Het zou makkelijk kunnen om allerhande voorbeeldcode te tonen, maar het lijkt me toch nuttiger om eerst jouw code te zien. Dat is handiger om te weten waar je naartoe wil...

Kijk alvast ook eens naar deze "beroemde" thread
(de link wijst naar de meest "relevante post")
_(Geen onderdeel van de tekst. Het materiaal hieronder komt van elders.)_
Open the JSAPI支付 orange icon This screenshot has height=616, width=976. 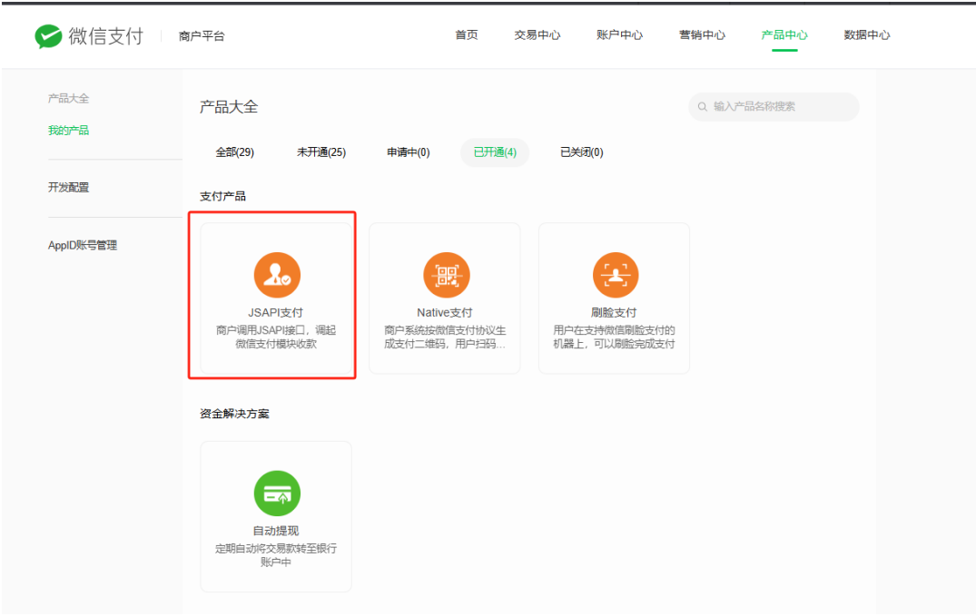click(x=277, y=275)
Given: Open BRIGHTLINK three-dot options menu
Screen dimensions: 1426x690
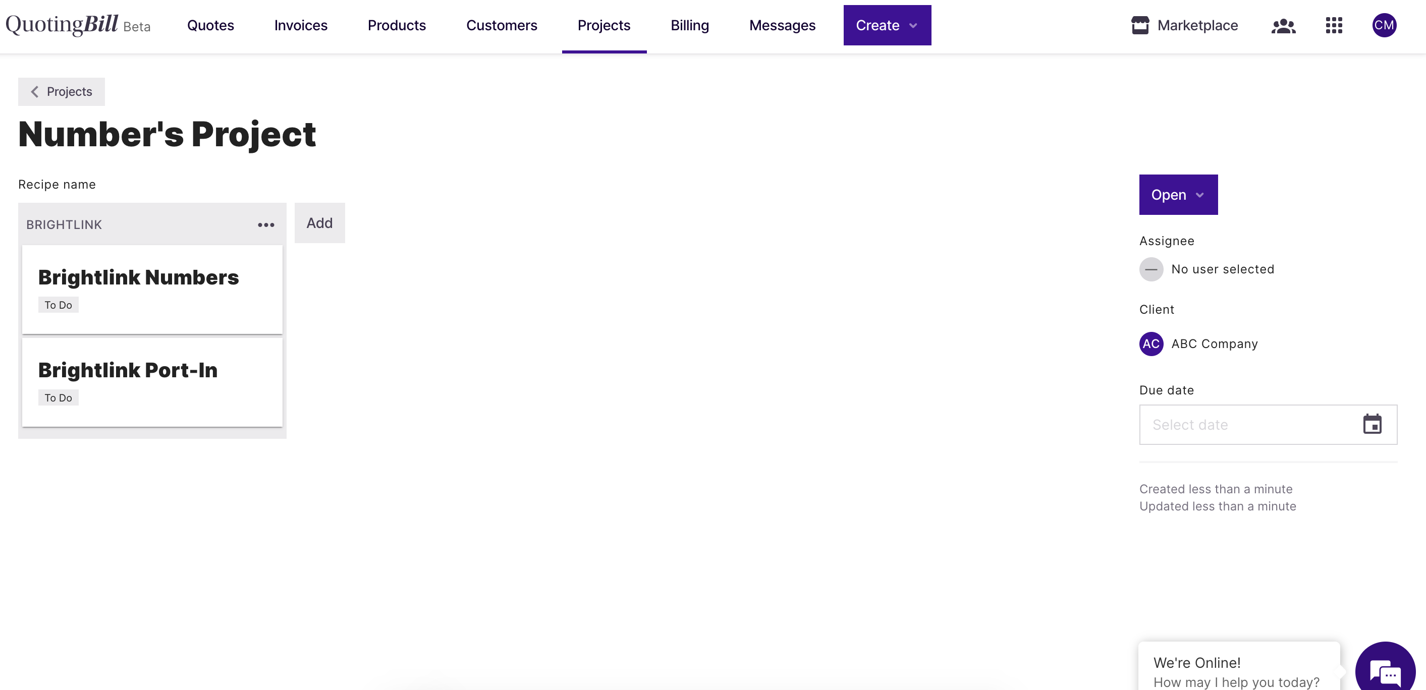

http://www.mrexcel.com/board2/viewt...=0&postorder=asc&highlight=cascading&start=26
dat gaat over validering

met comboboxes kan je dit eens bekijken
http://www.mrexcel.com/board2/viewtopic.php?t=152281&start=5

en hier is nog wat uitleg
http://www.contextures.com/xlDataVal02.html

Maar laat dus gerust jouw code eens zien.

beste groeten,
Erik


----------



## shodan (Aug 16, 2006)

Eric,

alvast bedankt om een poging te doen me in het nederlands te willen helpen.  Ik ga  dadelijk je voorbeelden bestuderen, maar hier zoals gevraagd reeds de code. (het gedeelte dat betrekking heeft op comboboxen)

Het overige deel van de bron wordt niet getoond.